Podemos almejar "bastante mais" em redução de compulsório, mas processo tem que ser seguro, diz diretor do BC

BACEN-SERRA-COMPULSORIO:Podemos almejar "bastante mais" em redução de compulsório, mas processo tem que ser seguro, diz diretor do BC

Reuters - Economia

BRASÍLIA (Reuters) - O diretor de Política Monetária do Banco Central, Bruno Serra, afirmou nesta quarta-feira que a alíquota efetiva de compulsório já é hoje por volta da metade do que era em 2019, destacando que é possível "almejar bastante mais dessa agenda", mas que o processo tem que ser seguro.

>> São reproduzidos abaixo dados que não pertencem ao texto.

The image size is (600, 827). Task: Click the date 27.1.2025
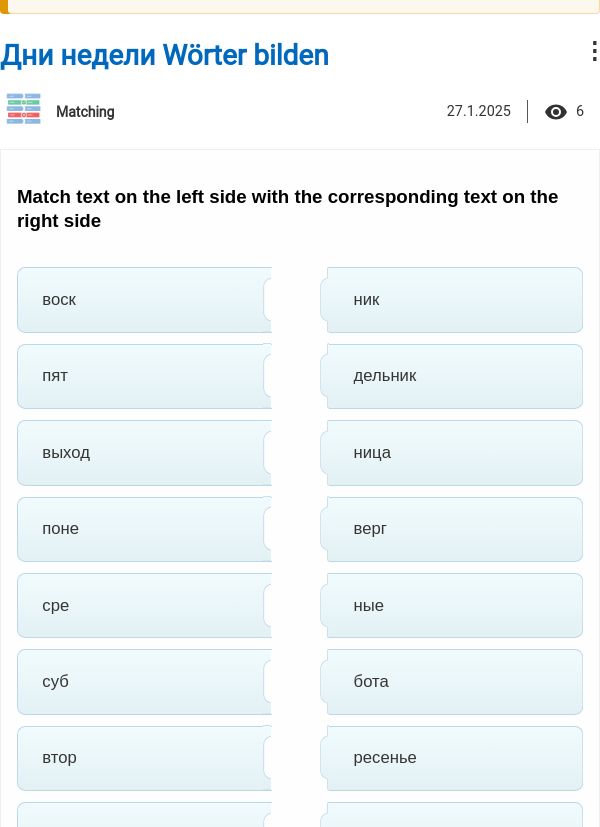click(479, 111)
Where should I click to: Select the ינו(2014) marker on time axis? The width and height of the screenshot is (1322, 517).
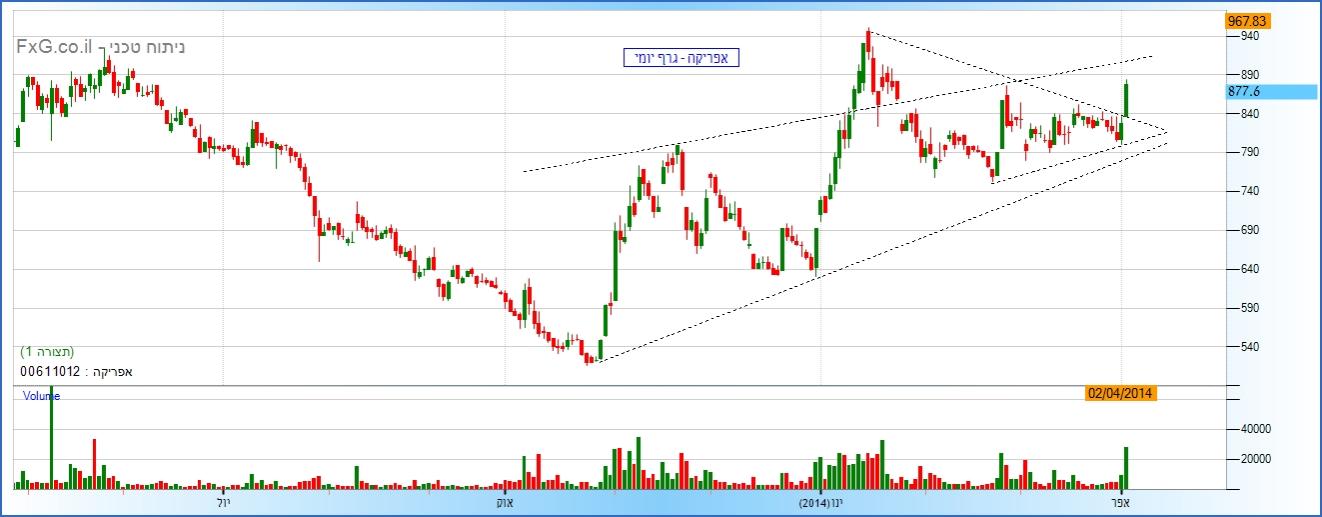(820, 503)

Ao participar de congresso sobre gestão de riscos organizado pela Febraban (Federação Brasileira de Bancos), ele frisou que o aprimoramento das linhas financeiras de liquidez e a redução estrutural dos recolhimentos compulsórios já estavam na agenda institucional do BC antes mesmo da crise de coronavírus, e são medidas intimamente ligadas.

Serra destacou que a partir de 16 de novembro será colocado de pé projeto mais estruturante para Linha Financeira de Liquidez (LFL), que será mais eficiente em termos de tecnologia do que a medida nessa direção instituída durante a crise do coronavírus (LTEL-LFG).

As LFL serão instituídas na forma de empréstimo contra uma cesta de garantias, começando com debêntures e notas comerciais. Este é um universo restrito de ativos, reconheceu Serra, mas a ideia é que novos ativos sejam incorporados depois e "relativamente rápido".

Segundo o diretor, a agenda evolutiva para as LFL deve incluir módulo de leilão e priorização de CCB (Cédulas de Crédito Bancário) entre ativos elegíveis. O BC também estuda como inserir formas de ativos sustentáveis nesse escopo, indicou ele.